Expose /healthz on a different port to allow binding SERVER_HOST to localhost

[Skaronator]

By design, the external-dns webhook implementation expects that the webhook is available on port 8888. For security reasons, this port should be bound only to localhost to avoid access from other pods.

This will result that the kubelet won't be able to reach /healthz on port 8888. Therefor it would make sense to expose /healthz on port 8080 to be compatible with the offical helm-chart.

Here is the ref from the offical docs:

The default recommended port is 8888, and should listen only on localhost (ie: only accessible for k8s probes and external-dns).

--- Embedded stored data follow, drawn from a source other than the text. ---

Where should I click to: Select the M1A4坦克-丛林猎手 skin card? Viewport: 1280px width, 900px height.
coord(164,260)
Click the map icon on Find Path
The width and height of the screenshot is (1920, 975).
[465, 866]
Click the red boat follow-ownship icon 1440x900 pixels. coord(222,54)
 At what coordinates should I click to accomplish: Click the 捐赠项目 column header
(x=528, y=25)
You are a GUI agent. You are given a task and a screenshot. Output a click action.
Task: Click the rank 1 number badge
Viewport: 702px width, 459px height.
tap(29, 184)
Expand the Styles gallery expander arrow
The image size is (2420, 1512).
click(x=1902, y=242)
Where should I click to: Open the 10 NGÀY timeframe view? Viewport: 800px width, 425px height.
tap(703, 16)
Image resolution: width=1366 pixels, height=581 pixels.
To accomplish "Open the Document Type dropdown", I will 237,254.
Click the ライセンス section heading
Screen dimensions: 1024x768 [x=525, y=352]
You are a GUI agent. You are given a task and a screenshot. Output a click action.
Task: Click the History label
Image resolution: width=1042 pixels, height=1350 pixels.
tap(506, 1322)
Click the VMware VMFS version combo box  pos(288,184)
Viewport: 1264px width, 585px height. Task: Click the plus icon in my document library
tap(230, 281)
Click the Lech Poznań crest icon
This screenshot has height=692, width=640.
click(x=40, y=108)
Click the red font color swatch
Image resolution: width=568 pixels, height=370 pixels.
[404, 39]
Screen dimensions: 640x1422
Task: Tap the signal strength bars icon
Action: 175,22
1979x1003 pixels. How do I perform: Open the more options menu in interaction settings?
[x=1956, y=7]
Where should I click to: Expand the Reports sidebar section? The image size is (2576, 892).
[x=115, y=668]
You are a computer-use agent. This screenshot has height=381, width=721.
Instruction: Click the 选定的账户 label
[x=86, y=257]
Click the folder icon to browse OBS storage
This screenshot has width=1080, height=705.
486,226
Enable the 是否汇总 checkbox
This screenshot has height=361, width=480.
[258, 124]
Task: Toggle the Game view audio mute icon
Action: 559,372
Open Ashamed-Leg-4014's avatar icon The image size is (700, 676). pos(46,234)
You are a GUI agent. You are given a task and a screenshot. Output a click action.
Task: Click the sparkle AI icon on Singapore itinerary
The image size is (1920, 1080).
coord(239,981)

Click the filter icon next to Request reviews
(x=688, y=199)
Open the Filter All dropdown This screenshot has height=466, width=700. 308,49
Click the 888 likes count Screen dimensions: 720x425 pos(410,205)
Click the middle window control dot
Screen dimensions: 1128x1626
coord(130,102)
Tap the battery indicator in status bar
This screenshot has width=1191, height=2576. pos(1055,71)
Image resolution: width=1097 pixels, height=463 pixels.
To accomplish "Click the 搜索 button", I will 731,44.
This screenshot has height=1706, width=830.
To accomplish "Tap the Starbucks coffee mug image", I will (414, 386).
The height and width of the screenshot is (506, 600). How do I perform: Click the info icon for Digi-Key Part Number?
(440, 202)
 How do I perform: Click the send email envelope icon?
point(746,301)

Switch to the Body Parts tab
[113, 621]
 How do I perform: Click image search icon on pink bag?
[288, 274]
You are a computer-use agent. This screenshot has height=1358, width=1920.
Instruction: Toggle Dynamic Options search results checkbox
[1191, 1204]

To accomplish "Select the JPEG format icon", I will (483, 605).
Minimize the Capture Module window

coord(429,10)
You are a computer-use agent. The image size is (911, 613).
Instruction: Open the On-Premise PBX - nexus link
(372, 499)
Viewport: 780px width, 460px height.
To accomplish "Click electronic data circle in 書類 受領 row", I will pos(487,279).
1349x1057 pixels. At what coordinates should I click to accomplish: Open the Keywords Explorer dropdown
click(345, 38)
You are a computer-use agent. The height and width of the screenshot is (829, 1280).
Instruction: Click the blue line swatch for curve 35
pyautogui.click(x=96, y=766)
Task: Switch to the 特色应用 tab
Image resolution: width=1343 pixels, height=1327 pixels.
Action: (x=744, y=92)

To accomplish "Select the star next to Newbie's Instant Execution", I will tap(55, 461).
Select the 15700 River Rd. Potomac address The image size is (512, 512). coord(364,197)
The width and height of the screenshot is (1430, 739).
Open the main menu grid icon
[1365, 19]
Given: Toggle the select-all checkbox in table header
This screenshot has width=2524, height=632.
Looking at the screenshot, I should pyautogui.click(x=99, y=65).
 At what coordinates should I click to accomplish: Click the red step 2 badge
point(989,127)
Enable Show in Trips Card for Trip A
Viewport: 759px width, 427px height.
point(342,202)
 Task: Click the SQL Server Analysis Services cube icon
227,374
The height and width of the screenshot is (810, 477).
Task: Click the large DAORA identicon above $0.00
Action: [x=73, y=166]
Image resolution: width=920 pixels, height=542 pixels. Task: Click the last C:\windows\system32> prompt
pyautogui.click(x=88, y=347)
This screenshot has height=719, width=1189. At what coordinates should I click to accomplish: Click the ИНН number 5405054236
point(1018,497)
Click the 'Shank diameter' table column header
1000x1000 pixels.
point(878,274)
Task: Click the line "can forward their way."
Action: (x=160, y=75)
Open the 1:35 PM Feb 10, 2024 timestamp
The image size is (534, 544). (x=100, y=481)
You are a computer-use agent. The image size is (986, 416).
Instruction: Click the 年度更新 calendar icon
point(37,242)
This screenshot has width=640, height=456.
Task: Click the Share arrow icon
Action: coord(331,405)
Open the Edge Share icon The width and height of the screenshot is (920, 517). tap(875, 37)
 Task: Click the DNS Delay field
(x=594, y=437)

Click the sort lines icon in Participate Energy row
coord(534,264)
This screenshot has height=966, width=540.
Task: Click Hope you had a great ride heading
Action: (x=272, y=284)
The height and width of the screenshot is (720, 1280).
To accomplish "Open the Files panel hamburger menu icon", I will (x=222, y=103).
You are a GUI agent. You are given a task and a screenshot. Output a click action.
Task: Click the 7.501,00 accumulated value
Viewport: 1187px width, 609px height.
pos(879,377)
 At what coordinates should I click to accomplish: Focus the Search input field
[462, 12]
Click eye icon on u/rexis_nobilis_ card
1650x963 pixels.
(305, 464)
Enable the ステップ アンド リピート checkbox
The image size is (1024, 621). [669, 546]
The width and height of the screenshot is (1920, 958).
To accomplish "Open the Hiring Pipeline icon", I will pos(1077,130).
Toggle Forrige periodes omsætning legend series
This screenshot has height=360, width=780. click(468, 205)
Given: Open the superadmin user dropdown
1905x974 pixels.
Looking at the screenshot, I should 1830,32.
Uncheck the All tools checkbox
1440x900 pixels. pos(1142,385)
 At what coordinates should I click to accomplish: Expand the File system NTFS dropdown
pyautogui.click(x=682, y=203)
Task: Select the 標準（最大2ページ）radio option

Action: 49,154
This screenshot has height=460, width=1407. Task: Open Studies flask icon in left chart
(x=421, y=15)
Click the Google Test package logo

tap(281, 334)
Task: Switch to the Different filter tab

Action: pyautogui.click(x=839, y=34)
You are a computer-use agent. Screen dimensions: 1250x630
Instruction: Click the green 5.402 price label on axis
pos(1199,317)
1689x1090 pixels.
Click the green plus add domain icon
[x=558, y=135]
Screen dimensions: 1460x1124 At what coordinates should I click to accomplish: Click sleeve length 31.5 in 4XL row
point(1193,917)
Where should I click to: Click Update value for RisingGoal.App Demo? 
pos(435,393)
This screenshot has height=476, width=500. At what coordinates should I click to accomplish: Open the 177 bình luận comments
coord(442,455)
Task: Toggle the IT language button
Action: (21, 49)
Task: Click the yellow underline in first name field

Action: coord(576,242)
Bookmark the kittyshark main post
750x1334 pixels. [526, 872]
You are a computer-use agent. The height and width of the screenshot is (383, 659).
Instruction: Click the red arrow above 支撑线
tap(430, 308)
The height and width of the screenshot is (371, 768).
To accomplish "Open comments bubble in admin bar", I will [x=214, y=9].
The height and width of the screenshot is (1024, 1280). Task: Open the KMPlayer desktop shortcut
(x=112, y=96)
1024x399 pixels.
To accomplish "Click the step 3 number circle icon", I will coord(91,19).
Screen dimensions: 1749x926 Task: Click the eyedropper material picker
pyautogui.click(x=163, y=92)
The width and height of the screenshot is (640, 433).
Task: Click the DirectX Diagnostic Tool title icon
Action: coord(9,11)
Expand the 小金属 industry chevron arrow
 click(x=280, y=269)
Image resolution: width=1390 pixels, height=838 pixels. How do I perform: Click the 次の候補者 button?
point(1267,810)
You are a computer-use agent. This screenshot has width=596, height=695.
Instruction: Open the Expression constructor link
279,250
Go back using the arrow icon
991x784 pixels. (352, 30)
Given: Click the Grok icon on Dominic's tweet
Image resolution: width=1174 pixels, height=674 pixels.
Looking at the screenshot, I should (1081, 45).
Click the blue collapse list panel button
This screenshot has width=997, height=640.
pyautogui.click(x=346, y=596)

https://kubernetes-sigs.github.io/external-dns/latest/docs/tutorials/webhook-provider/#implementation-requirements

Additionally:

The metrics should listen “:8080” on /metrics following Open Metrics format.

https://kubernetes-sigs.github.io/external-dns/latest/docs/tutorials/webhook-provider/#metrics-support

Background: As of now, this provider is incompatible with the external-dns helm chart. I did raise an issue to potentially fix this incompatibility, but the non-compatible helm-chart is by design. Hence, this provider needs to be adapted. https://github.com/kubernetes-sigs/external-dns/issues/4764#issuecomment-2387739526

[muhlba91]

thank you for raising this incompatibility! 🙂

the provider was designed/released before the official helm chart was finished/released. i'll see to get compatibility w.r.t. the official chart as soon as i get some more time.

[Skaronator]

Thank you! No problem, I'm using a workaround for now. I’ve been using the provider for a few months already, and it’s been working great. Thank you for your hard work :)

[muhlba91]

i have separated the healthz endpoint now, and also introduced a /metrics endpoint on the same port.

the functionality is:

• /healthz: status code 200 if the provider is up and a status call to AdGuard succeeds; else 503 error code
• /metrics: a JSON response containing healthy (boolean) with the same conditions as above

the change breaks backwards-compatibility!

[Skaronator]

Thanks for quickly fixing it. Just deployed it and it works as expected, thank you!

fyi: the /metrics endpoint should be in Open Metrics format as stated by the original docs. Possible metrics could be the response time, error rate, request count from/to adguard API.